What I see is that the “balance” blue line goes rapidly from 8.33 minutes to ~0 within 1 minute of the deploy, and then load average, steal and throttle start to go up. Once the balance recovers, the app is usable again but unclear what to do about deploys resetting the burst? I did see the announcements/documentation about the cpu throttling changes, but they don’t seem to address this?
Thanks!
Would you share the graphs you’re looking at? It may help to look at top or similar inside your app. What kind of load (say req/sec) is your app under? Or does your app produce a higher load during deploy?
req/sec is practically negligible, there’s been less than 200 requests since the deploy yesterday. there may be higher load on startup in terms of JVM jit-ing, dependency injection/reflection stuff, but not sure how it would burn through 8 minutes of balance in less than a minute with actual cpu utilization less than 50% according to same grafana chart.
I’d first redeploy temporarily with a better CPU to understand what’s happening here, especially if the graph you show can always be replicated on deploy. I did also think about that CPU throttling post myself too.
Secondly, I wonder if there are options you can supply in Java to slow down the initial CPU usage. I think you can also use the JVM to record what is happening in that ten-minute window (either on your current machine type, or the temporarily improved one). I don’t use Java, but as a random guess, could the garbage collector be doing unnecessary stuff?
It might be worth experimenting with a different JVM, in case there is a more efficient one available.
Finally, it may be worth looking at your app, or its dependencies, to see if it is doing anything at the start of its lifecycle that is doing work you don’t know about.
Sure, but isn’t the real problem that something is consuming CPU at deploy, and if that can be tackled, the non-ideal CPU throttling would be academic?

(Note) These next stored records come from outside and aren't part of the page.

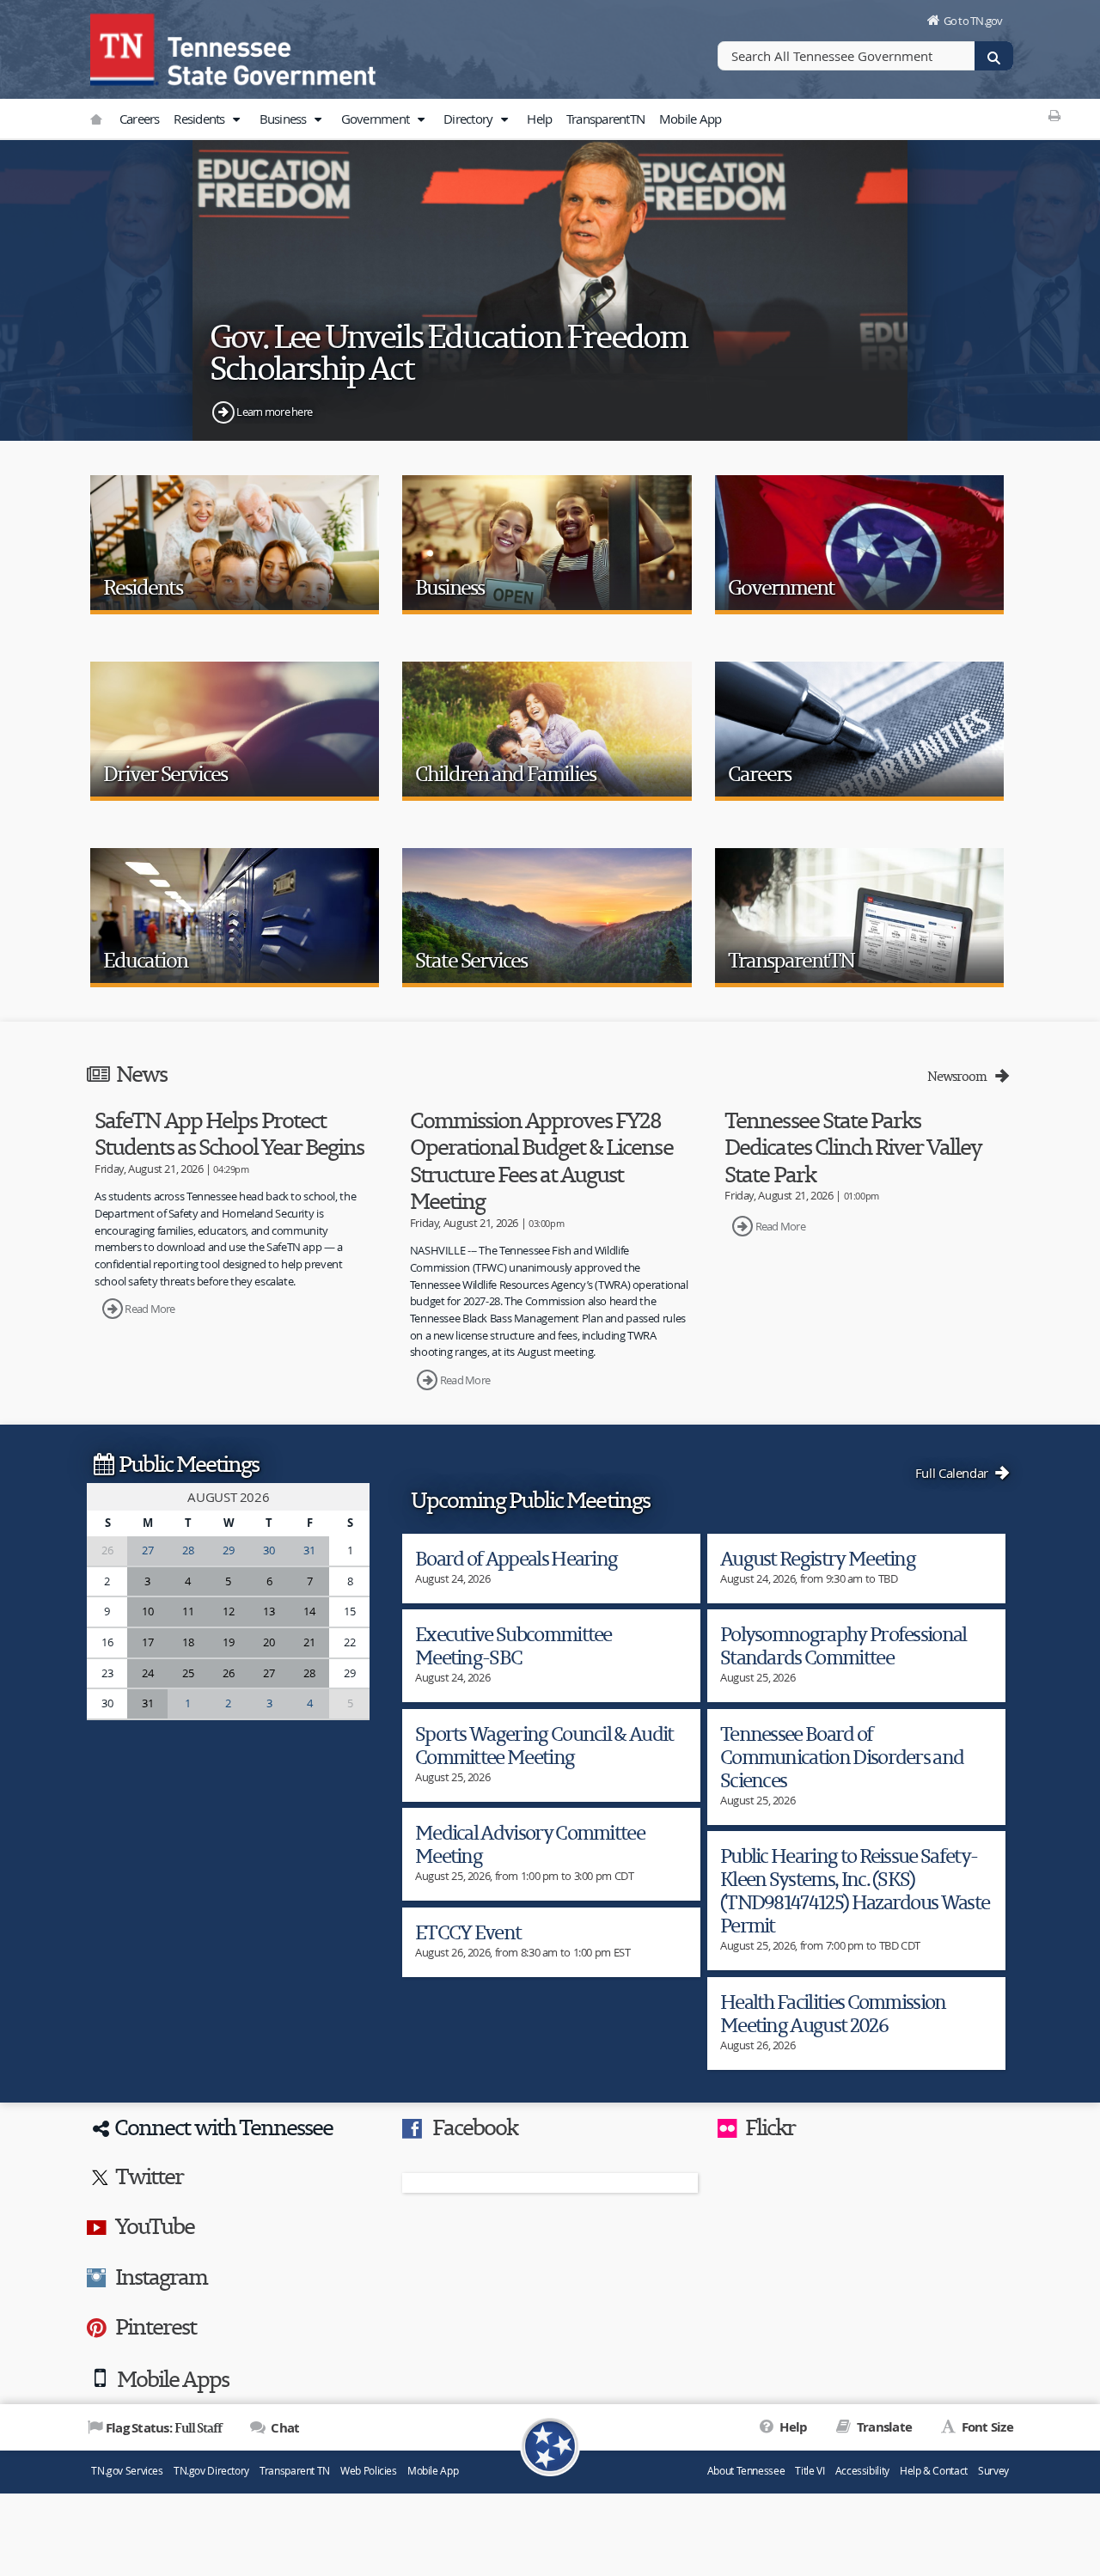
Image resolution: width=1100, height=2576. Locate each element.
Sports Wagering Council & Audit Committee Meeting (544, 1745)
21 (309, 1642)
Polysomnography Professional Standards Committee (843, 1645)
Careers (139, 118)
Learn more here (274, 411)
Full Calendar (953, 1472)
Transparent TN (295, 2470)
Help (539, 118)
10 (147, 1611)
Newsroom (959, 1076)
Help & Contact (934, 2470)
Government (376, 118)
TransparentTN (605, 118)
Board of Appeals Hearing (516, 1558)
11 (187, 1611)
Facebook (474, 2126)
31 (309, 1550)
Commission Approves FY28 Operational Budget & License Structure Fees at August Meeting (541, 1160)
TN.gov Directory (211, 2470)
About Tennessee (746, 2470)
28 (187, 1550)
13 (268, 1611)
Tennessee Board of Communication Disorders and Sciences (841, 1756)
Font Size (985, 2427)
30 (268, 1550)
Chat (283, 2428)
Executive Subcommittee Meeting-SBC (513, 1645)
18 (187, 1642)
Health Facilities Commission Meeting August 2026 (833, 2013)
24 (147, 1673)
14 (309, 1611)
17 (147, 1642)
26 (228, 1673)
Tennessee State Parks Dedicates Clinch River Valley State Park (852, 1146)
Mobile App (690, 118)
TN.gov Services (126, 2470)
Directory (469, 118)
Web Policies (368, 2470)
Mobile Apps (172, 2378)
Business (284, 118)
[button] (236, 119)
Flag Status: (164, 2427)
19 (228, 1642)
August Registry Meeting (817, 1558)
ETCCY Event (468, 1932)
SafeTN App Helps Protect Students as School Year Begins (229, 1133)
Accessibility (862, 2470)
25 (187, 1673)
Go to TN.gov (973, 20)
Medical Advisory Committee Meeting (530, 1844)
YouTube (154, 2225)
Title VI (809, 2470)
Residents (201, 118)
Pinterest (155, 2326)
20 (268, 1642)
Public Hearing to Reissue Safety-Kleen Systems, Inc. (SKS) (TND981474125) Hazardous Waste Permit (854, 1890)
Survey (993, 2470)
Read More (149, 1308)
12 (228, 1611)
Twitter (149, 2175)
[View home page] (124, 47)
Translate (883, 2427)
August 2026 (228, 1496)
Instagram (161, 2276)
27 (147, 1550)
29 (228, 1550)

Thanks for the pointer @mayailurus – I saw the threads but not the part where it talked about “machine versions” (or I just didn’t equate “new deploy” with “machine version”). Either way the behavior is at least explained if not ideal. I mean I guess I can completely rewrite my app in rust instead of jvm…
@btoews is there any plan for the “hopefully change in the future” part of the comment? can CPU Performance · Fly Docs be updated to talk about deployments/versions? it currently just talks about applications and machines…
If your initial CPU throttling comes from warming up the compilation cache, maybe in the short term you can detune it so it does less work here? If you’re on 3 or 4, maybe you can drop it down one or two levels?